───── ИСХОДНЫЙ ТЕКСТ ─────

Рузвельт чувствовал, что такой подход имеет серьезные изъяны, несмотря на то что как будто бы резонно предупреждает от поспешности сближения с Москвой и отвечает проводимой им политике «активного» неучастия в войне. И хотя советы военных, госдепартамента и посла Штейнгардта казались ему заслуживающими внимания, но интуиция политика и трагический опыт прошлого научили его прислушиваться к тем, чьи оценки представлялись многим в вашингтонской элите чересчур «просоветскими». Не без ведома президента Г. Гопкинс встречается в начале июля с Джозефом Дэвисом, который 7 июля подготовил для Белого дома по его поручению альтернативный меморандум с анализом всех «за» и «против» в отношении военного, экономического и дипломатического сотрудничества СССР и США в войне с гитлеровской Германией. То, что предложено было Дэвисом, по всем главным пунктам расходилось с рекомендациями военного ведомства и госдепартамента {68}.

Общий вывод Дэвиса был абсолютно однозначен. Первое: у США нет иного выбора, помимо установления такого сотрудничества. Второе: Советский Союз и его армия, несмотря на неудачи первых дней войны, располагают всеми возможностями преодолеть вызванные вероломным нападением трудности и нанести военное поражение вермахту.

По-видимому, во время беседы Гопкинса с Дэвисом 7 июля в Белом доме и родилась идея о поездке Гопкинса в Москву с целью ознакомления на месте с положением на советско-германском фронте и установления личных контактов с советскими руководителями. Вопросы, связанные с вступлением СССР в войну, обсуждались также во время длительной беседы Рузвельта с Гопкинсом 11 июля. Назавтра стало известно, что Гопкинс снова летит в Лондон, и одновременно было опубликовано ответное послание Рузвельта на приветствие М.И. Калинина по случаю Дня независимости. Телеграмма президента была составлена в таком тоне, который не оставлял сомнений, в каком ключе шло обсуждение советско-американских отношений с Гопкинсом. Американский народ, говорилось в ней, «связан с русским народом крепкими узами исторической дружбы, поэтому вполне естественно, что он следит с сочувствием и восхищением за мужественной борьбой, которую ведет в настоящее время русский народ в целях самообороны» {69}.

───── ИСХОДНЫЕ ДАННЫЕ ─────

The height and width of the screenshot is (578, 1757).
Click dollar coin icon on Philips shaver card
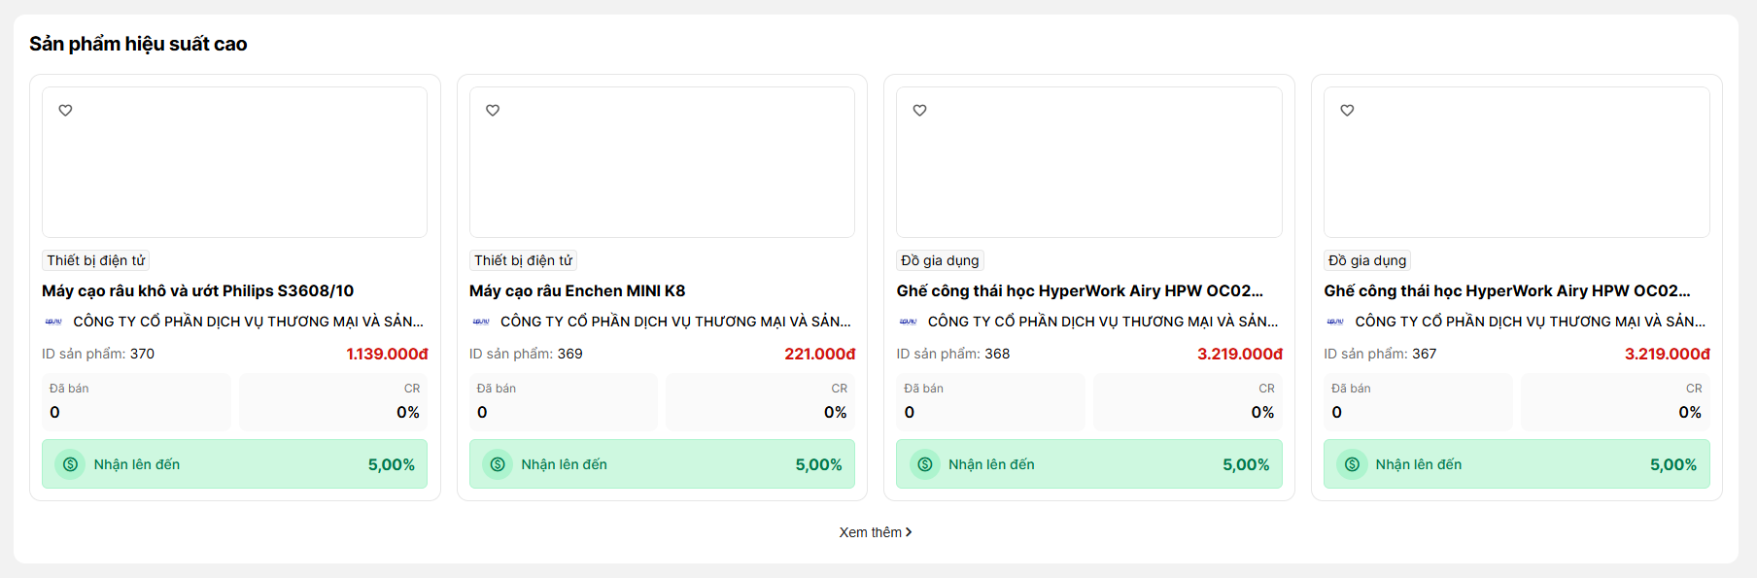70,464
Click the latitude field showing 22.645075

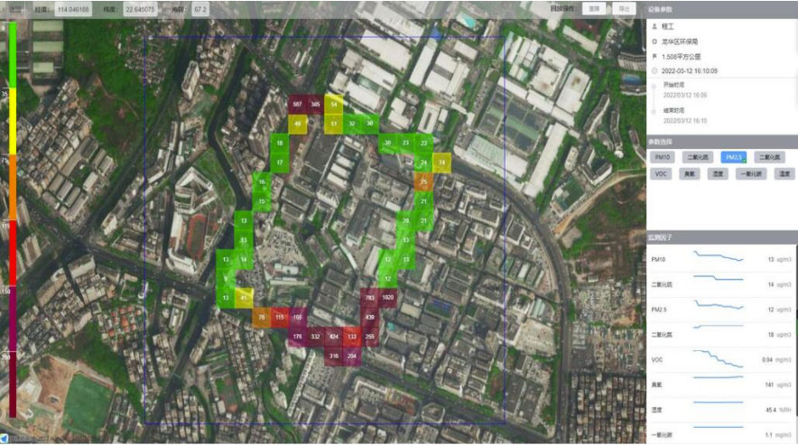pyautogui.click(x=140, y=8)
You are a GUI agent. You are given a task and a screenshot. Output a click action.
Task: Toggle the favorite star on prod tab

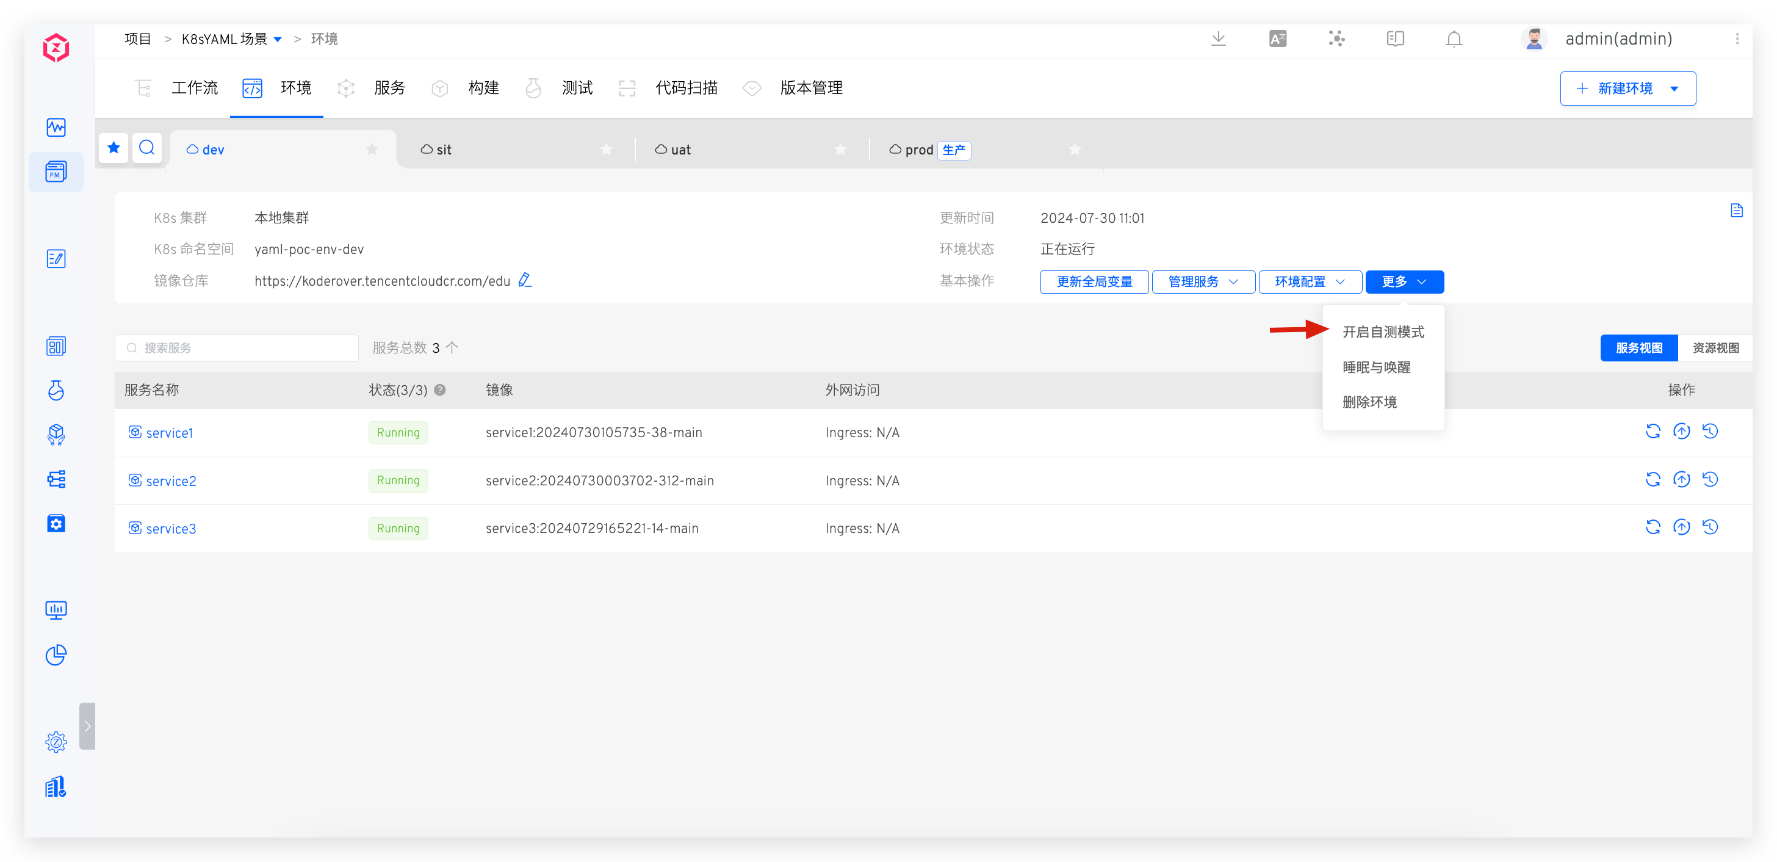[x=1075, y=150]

─────

● ЧТО НУЖНО СДЕЛАТЬ:
(1) Определите, соответствуют ли исходному тексту утверждения (a), (b) и (c). Для каждого ответьте «да» или «нет» и приведите точную цитату из текста, на которой основан ответ.
(a) Дэвис подготовил свой меморандум 7 июля.
(b) Предложения Дэвиса совпадали с рекомендациями госдепартамента.
(c) Рузвельт и Гопкинс беседовали 11 июля.
(2) Чье приветствие и по какому случаю получило ответное послание Рузвельта, о котором говорится в исходном тексте?

● ОТВЕТЫ К УПРАЖНЕНИЮ:
(1)
(a) Да: «который 7 июля подготовил для Белого дома по его поручению альтернативный меморандум».
(b) Нет: «по всем главным пунктам расходилось с рекомендациями военного ведомства и госдепартамента».
(c) Да: «во время длительной беседы Рузвельта с Гопкинсом 11 июля».

(2) Приветствие М.И. Калинина по случаю Дня независимости.